> _Your goal_:
Reproduce every one of the items below line for line, with no changes.

(Data listing)

○ ○ ○

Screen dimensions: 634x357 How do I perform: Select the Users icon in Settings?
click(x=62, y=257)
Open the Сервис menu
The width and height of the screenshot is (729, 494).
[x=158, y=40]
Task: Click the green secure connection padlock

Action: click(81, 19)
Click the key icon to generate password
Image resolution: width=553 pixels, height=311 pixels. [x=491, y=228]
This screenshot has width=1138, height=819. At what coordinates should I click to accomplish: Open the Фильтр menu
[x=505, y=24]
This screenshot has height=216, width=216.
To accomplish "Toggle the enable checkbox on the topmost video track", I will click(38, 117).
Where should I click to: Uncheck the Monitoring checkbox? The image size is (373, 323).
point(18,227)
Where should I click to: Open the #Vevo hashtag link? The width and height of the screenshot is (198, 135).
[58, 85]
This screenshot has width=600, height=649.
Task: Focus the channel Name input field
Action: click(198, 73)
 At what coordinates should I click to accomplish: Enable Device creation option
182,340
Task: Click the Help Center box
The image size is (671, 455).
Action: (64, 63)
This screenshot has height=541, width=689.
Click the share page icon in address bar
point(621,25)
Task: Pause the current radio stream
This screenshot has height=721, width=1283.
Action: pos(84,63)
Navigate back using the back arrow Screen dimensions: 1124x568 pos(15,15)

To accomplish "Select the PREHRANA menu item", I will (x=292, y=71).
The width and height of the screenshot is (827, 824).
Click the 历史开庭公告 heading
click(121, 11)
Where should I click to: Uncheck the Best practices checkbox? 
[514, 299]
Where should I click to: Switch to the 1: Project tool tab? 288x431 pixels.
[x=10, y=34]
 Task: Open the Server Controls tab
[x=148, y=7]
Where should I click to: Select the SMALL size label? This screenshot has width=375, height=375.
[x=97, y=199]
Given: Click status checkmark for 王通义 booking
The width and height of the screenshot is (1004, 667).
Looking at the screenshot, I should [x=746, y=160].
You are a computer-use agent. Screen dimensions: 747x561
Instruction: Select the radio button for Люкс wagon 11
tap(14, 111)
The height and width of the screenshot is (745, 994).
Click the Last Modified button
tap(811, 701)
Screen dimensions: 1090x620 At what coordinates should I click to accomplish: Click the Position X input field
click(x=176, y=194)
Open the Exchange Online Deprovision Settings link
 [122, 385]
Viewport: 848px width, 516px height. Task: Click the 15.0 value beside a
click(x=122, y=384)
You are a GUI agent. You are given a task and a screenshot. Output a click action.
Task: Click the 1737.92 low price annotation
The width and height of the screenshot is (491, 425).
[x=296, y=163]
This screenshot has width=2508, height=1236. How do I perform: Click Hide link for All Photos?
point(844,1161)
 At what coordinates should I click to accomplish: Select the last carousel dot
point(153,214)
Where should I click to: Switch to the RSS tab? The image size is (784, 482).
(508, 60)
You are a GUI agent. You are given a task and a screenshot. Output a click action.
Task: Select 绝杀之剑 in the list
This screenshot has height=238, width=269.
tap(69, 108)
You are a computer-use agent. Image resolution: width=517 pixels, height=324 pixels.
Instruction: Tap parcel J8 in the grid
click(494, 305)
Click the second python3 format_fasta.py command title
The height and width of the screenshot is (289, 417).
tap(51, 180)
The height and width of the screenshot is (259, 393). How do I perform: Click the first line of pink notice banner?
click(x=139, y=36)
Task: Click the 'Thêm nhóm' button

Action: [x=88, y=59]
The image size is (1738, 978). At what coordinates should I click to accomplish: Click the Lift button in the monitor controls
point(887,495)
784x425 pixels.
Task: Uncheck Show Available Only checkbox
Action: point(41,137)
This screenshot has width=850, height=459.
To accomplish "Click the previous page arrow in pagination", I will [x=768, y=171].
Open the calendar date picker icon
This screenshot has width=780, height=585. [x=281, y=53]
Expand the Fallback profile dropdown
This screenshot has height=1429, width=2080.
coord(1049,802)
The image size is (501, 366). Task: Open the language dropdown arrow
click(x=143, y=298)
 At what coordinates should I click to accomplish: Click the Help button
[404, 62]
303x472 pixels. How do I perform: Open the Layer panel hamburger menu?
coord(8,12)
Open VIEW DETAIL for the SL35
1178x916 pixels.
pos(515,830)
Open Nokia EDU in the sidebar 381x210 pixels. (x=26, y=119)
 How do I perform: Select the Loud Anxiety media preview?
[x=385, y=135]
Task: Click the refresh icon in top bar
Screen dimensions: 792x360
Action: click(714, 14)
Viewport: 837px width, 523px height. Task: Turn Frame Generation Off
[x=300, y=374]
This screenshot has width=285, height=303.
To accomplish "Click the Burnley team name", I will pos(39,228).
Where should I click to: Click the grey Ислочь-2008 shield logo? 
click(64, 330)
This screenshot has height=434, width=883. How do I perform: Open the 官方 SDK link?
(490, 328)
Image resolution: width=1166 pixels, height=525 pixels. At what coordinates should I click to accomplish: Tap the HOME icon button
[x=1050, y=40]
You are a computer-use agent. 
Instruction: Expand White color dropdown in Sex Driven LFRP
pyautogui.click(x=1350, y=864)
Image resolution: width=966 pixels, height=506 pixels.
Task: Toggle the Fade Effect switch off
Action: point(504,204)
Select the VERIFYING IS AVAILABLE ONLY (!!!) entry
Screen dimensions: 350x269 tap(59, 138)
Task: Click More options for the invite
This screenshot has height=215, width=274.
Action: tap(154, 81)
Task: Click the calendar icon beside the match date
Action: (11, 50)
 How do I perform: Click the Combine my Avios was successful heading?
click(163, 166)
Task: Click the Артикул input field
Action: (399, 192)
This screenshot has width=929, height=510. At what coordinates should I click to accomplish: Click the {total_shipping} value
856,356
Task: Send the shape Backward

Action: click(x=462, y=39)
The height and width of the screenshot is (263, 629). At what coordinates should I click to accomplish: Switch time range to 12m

○ ○ ○

> _Response_:
Screen dimensions: 634x357 How do I perform: Select the Users icon in Settings?
click(x=62, y=257)
Open the Сервис menu
The width and height of the screenshot is (729, 494).
[x=158, y=40]
Task: Click the green secure connection padlock

Action: click(81, 19)
Click the key icon to generate password
Image resolution: width=553 pixels, height=311 pixels. [x=491, y=228]
This screenshot has width=1138, height=819. At what coordinates should I click to accomplish: Open the Фильтр menu
[x=505, y=24]
This screenshot has height=216, width=216.
To accomplish "Toggle the enable checkbox on the topmost video track", I will click(38, 117).
Where should I click to: Uncheck the Monitoring checkbox? The image size is (373, 323).
point(18,227)
Where should I click to: Open the #Vevo hashtag link? The width and height of the screenshot is (198, 135).
[58, 85]
This screenshot has width=600, height=649.
Task: Focus the channel Name input field
Action: click(198, 73)
 At what coordinates should I click to accomplish: Enable Device creation option
182,340
Task: Click the Help Center box
The image size is (671, 455).
Action: (64, 63)
This screenshot has height=541, width=689.
Click the share page icon in address bar
point(621,25)
Task: Pause the current radio stream
This screenshot has height=721, width=1283.
Action: pos(84,63)
Navigate back using the back arrow Screen dimensions: 1124x568 pos(15,15)

To accomplish "Select the PREHRANA menu item", I will (x=292, y=71).
The width and height of the screenshot is (827, 824).
Click the 历史开庭公告 heading
click(121, 11)
Where should I click to: Uncheck the Best practices checkbox? 
[514, 299]
Where should I click to: Switch to the 1: Project tool tab? 288x431 pixels.
[x=10, y=34]
 Task: Open the Server Controls tab
[x=148, y=7]
Where should I click to: Select the SMALL size label? This screenshot has width=375, height=375.
[x=97, y=199]
Given: Click status checkmark for 王通义 booking
The width and height of the screenshot is (1004, 667).
Looking at the screenshot, I should [x=746, y=160].
You are a computer-use agent. Screen dimensions: 747x561
Instruction: Select the radio button for Люкс wagon 11
tap(14, 111)
The height and width of the screenshot is (745, 994).
Click the Last Modified button
tap(811, 701)
Screen dimensions: 1090x620 At what coordinates should I click to accomplish: Click the Position X input field
click(x=176, y=194)
Open the Exchange Online Deprovision Settings link
 [122, 385]
Viewport: 848px width, 516px height. Task: Click the 15.0 value beside a
click(x=122, y=384)
You are a GUI agent. You are given a task and a screenshot. Output a click action.
Task: Click the 1737.92 low price annotation
The width and height of the screenshot is (491, 425).
[x=296, y=163]
This screenshot has width=2508, height=1236. How do I perform: Click Hide link for All Photos?
point(844,1161)
 At what coordinates should I click to accomplish: Select the last carousel dot
point(153,214)
Where should I click to: Switch to the RSS tab? The image size is (784, 482).
(508, 60)
You are a GUI agent. You are given a task and a screenshot. Output a click action.
Task: Select 绝杀之剑 in the list
This screenshot has height=238, width=269.
tap(69, 108)
You are a computer-use agent. Image resolution: width=517 pixels, height=324 pixels.
Instruction: Tap parcel J8 in the grid
click(494, 305)
Click the second python3 format_fasta.py command title
The height and width of the screenshot is (289, 417).
tap(51, 180)
The height and width of the screenshot is (259, 393). How do I perform: Click the first line of pink notice banner?
click(x=139, y=36)
Task: Click the 'Thêm nhóm' button

Action: [x=88, y=59]
The image size is (1738, 978). At what coordinates should I click to accomplish: Click the Lift button in the monitor controls
point(887,495)
784x425 pixels.
Task: Uncheck Show Available Only checkbox
Action: point(41,137)
This screenshot has width=850, height=459.
To accomplish "Click the previous page arrow in pagination", I will [x=768, y=171].
Open the calendar date picker icon
This screenshot has width=780, height=585. [x=281, y=53]
Expand the Fallback profile dropdown
This screenshot has height=1429, width=2080.
coord(1049,802)
The image size is (501, 366). Task: Open the language dropdown arrow
click(x=143, y=298)
 At what coordinates should I click to accomplish: Click the Help button
[404, 62]
303x472 pixels. How do I perform: Open the Layer panel hamburger menu?
coord(8,12)
Open VIEW DETAIL for the SL35
1178x916 pixels.
pos(515,830)
Open Nokia EDU in the sidebar 381x210 pixels. (x=26, y=119)
 How do I perform: Select the Loud Anxiety media preview?
[x=385, y=135]
Task: Click the refresh icon in top bar
Screen dimensions: 792x360
Action: click(714, 14)
Viewport: 837px width, 523px height. Task: Turn Frame Generation Off
[x=300, y=374]
This screenshot has width=285, height=303.
To accomplish "Click the Burnley team name", I will pos(39,228).
Where should I click to: Click the grey Ислочь-2008 shield logo? 
click(64, 330)
This screenshot has height=434, width=883. How do I perform: Open the 官方 SDK link?
(490, 328)
Image resolution: width=1166 pixels, height=525 pixels. At what coordinates should I click to accomplish: Tap the HOME icon button
[x=1050, y=40]
You are a computer-use agent. 
Instruction: Expand White color dropdown in Sex Driven LFRP
pyautogui.click(x=1350, y=864)
Image resolution: width=966 pixels, height=506 pixels.
Task: Toggle the Fade Effect switch off
Action: point(504,204)
Select the VERIFYING IS AVAILABLE ONLY (!!!) entry
Screen dimensions: 350x269 tap(59, 138)
Task: Click More options for the invite
This screenshot has height=215, width=274.
Action: tap(154, 81)
Task: Click the calendar icon beside the match date
Action: (11, 50)
 How do I perform: Click the Combine my Avios was successful heading?
click(163, 166)
Task: Click the Артикул input field
Action: (399, 192)
This screenshot has width=929, height=510. At what coordinates should I click to accomplish: Click the {total_shipping} value
856,356
Task: Send the shape Backward

Action: click(x=462, y=39)
The height and width of the screenshot is (263, 629). At what coordinates should I click to accomplish: Switch time range to 12m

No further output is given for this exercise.